CONSEGNA A
Elenca tutte le espressioni racchiuse tra parentesi tonde nel brano sulle catechesi su Gesù Cristo.

ESTRATTO PAGINA
20 Aprile 1988
1. Inizia oggi l'ultima fase delle nostre catechesi su Gesù Cristo ( durante le udienze generali del mercoledì ).
Finora abbiamo cercato di dimostrare chi è Gesù Cristo.
Lo abbiamo fatto, prima alla luce della Sacra Scrittura soprattutto dei Vangeli, e poi, nelle ultime catechesi, abbiamo esaminato e illustrato la risposta di fede che la Chiesa ha dato alla rivelazione di Gesù stesso e alla testimonianza e predicazione degli apostoli nel corso dei primi secoli durante la elaborazione delle definizioni cristologiche dei primi Concili ( tra il IV e il VII secolo ).
Gesù Cristo, vero Dio e vero uomo, consostanziale al Padre ( e allo Spirito Santo ) per quanto concerne la divinità, consostanziale a noi per quanto concerne l'umanità: Figlio di Dio e nato da Maria Vergine.
Questo è il dogma centrale della fede cristiana, nel quale si esprime il mistero di Cristo.
2. A questo mistero appartiene anche la missione di Gesù Cristo.
Il Simbolo della fede collega questa missione con la verità sull'essere del Dio-Uomo ( Theandrikos ), Cristo quando dice in modo conciso che "Per noi uomini e per la nostra salvezza discese dal cielo … e si è fatto uomo".
Perciò nelle nostre catechesi cercheremo di sviluppare il contenuto di queste parole del Credo, meditando uno dopo l'altro i diversi aspetti della missione di Gesù Cristo.
3. Sin dall'inizio dell'attività messianica, Gesù manifesta prima di tutto la sua missione profetica.
Gesù annunzia il Vangelo.

CONSEGNA B
Cita alla lettera le righe dei record, dalla riga con "This screenshot has" alla riga con "[x=45, y=51]", entrambe comprese, tralasciando le immagini.

RACCOLTA DATI
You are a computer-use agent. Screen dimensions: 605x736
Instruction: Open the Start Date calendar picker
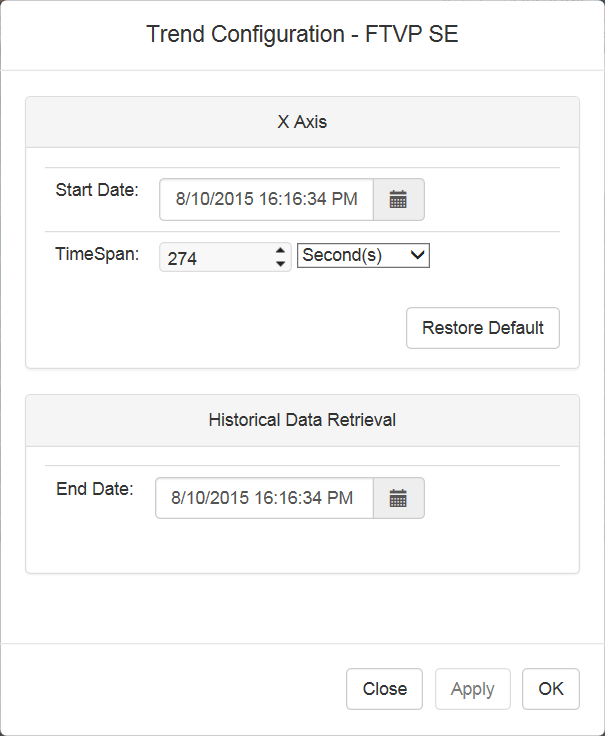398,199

---

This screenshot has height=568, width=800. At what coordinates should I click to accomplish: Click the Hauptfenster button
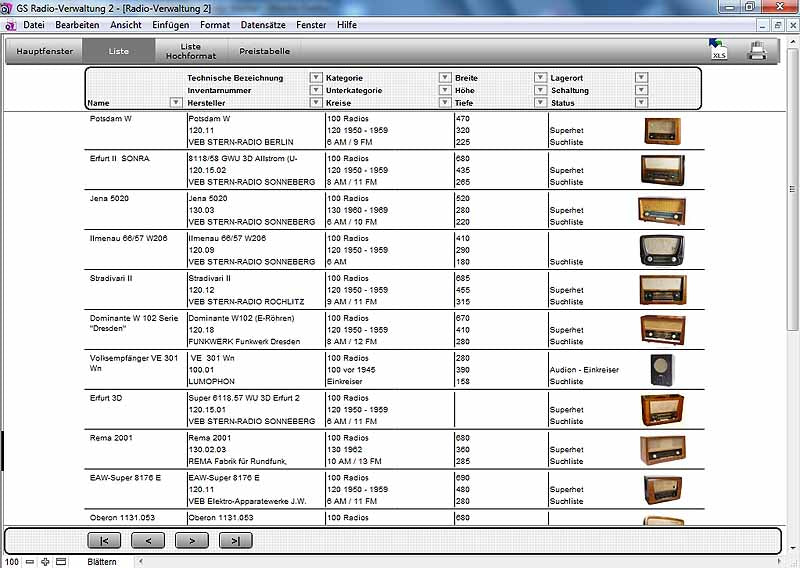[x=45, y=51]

* * *

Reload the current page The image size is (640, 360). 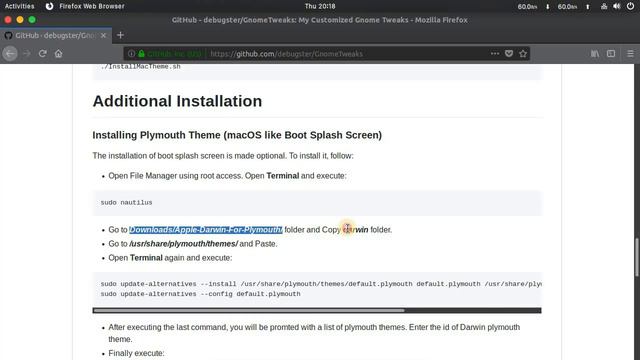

RISULTATO A
- durante le udienze generali del mercoledì
- tra il IV e il VII secolo
- e allo Spirito Santo
- Theandrikos

RISULTATO B
This screenshot has height=568, width=800. At what coordinates should I click to accomplish: Click the Hauptfenster button
[x=45, y=51]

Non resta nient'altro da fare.